*** Source data

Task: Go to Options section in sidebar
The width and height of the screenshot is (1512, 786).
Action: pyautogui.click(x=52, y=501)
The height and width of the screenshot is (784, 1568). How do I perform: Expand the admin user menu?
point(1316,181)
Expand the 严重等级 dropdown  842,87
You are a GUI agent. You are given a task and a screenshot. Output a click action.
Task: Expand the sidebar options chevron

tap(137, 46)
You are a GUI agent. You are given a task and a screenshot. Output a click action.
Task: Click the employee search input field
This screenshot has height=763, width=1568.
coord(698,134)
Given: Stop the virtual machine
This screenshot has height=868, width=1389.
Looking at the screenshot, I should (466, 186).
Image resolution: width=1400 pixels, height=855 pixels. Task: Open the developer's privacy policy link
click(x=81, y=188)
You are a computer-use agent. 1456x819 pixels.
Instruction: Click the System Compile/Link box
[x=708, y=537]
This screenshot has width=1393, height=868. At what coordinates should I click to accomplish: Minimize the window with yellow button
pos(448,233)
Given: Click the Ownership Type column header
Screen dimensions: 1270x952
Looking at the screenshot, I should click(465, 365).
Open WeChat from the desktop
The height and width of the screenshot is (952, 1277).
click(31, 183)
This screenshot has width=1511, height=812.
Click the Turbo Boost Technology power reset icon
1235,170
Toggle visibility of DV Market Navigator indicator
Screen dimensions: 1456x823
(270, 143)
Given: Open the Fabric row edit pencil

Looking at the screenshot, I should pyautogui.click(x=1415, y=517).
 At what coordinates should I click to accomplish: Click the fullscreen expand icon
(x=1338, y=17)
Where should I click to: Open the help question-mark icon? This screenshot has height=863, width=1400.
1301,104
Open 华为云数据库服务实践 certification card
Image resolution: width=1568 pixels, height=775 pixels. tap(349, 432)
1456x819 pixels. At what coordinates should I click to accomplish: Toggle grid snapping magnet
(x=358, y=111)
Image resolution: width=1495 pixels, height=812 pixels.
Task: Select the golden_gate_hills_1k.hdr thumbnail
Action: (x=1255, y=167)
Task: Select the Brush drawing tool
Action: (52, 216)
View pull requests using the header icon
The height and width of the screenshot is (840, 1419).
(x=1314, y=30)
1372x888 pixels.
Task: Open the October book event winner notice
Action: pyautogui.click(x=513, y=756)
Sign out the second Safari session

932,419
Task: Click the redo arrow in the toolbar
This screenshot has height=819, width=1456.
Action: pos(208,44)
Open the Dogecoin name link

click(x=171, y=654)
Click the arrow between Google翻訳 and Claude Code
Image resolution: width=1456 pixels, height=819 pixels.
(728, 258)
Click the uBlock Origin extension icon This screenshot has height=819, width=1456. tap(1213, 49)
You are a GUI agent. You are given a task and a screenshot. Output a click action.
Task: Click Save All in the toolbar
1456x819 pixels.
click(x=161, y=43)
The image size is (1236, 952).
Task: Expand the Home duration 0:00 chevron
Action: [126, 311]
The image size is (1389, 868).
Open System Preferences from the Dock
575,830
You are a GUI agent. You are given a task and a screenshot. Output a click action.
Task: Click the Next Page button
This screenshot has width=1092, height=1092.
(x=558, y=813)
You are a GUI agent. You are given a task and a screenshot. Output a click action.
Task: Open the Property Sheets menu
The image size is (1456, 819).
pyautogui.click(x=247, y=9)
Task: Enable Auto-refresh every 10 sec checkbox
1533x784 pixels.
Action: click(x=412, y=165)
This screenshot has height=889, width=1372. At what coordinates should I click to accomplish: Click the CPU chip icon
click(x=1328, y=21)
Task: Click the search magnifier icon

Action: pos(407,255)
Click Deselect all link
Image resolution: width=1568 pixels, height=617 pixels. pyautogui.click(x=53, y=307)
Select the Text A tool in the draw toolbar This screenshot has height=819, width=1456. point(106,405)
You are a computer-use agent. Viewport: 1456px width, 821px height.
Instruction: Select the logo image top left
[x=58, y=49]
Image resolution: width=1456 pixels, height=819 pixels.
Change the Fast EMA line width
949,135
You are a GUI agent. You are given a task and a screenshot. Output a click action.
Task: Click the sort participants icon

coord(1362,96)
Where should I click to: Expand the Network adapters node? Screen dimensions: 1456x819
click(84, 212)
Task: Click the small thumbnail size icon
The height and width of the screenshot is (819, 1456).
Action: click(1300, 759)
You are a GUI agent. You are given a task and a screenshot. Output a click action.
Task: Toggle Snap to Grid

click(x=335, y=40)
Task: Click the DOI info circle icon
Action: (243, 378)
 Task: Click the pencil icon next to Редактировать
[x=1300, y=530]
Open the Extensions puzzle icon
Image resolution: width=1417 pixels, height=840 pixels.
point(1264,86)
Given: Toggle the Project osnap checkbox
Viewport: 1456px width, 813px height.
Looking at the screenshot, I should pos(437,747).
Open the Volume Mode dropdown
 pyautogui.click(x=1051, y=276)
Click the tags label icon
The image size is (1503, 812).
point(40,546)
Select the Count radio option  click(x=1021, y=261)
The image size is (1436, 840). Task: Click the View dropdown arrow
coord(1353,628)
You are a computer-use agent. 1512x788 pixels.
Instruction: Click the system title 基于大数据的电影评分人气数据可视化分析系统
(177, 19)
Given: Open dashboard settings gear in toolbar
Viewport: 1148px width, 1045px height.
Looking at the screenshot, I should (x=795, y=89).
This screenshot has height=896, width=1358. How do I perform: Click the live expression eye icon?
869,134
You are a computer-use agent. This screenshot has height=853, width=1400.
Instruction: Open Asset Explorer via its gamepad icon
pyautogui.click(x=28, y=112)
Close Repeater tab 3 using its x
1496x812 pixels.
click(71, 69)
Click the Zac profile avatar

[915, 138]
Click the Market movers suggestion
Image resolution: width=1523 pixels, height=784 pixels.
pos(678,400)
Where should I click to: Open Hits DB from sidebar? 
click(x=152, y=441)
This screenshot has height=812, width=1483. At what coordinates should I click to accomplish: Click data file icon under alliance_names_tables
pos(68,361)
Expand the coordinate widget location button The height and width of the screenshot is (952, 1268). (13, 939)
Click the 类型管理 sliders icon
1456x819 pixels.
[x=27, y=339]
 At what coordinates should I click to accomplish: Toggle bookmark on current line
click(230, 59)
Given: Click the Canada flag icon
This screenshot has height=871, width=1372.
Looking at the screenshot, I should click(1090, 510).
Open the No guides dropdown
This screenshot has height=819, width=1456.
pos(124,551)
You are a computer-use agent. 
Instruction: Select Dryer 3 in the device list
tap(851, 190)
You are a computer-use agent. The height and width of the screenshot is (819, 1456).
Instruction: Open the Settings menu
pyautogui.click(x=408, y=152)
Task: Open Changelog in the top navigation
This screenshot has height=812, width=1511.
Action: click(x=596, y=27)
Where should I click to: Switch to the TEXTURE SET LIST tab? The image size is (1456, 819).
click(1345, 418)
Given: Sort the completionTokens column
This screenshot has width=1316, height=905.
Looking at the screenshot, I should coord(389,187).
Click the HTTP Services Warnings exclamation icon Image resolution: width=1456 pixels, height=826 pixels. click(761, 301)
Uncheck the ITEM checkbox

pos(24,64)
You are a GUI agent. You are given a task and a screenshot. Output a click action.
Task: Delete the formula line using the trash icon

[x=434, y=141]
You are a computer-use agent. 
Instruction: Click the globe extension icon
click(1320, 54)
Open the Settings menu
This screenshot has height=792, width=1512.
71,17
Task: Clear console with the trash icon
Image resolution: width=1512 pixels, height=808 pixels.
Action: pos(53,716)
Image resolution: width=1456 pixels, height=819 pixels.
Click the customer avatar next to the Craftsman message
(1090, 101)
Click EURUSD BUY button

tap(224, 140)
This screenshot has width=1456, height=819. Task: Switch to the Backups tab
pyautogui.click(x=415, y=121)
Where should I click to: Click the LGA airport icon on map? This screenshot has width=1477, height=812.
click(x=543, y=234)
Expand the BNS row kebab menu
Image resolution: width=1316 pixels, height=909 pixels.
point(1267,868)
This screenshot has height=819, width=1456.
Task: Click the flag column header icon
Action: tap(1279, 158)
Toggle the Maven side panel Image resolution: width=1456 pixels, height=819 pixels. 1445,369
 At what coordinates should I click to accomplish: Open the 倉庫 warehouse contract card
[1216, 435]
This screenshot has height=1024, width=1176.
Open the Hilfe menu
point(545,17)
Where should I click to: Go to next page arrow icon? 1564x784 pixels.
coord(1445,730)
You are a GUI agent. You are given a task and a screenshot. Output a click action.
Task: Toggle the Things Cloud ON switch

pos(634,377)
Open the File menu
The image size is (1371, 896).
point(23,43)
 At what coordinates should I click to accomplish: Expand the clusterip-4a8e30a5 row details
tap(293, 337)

******

### Your task
Transcribe the records above exactly, from the opening line down to and including the line with "Task: Click the employee search input field".

### Result below
Task: Go to Options section in sidebar
The width and height of the screenshot is (1512, 786).
Action: pyautogui.click(x=52, y=501)
The height and width of the screenshot is (784, 1568). How do I perform: Expand the admin user menu?
point(1316,181)
Expand the 严重等级 dropdown  842,87
You are a GUI agent. You are given a task and a screenshot. Output a click action.
Task: Expand the sidebar options chevron

tap(137, 46)
You are a GUI agent. You are given a task and a screenshot. Output a click action.
Task: Click the employee search input field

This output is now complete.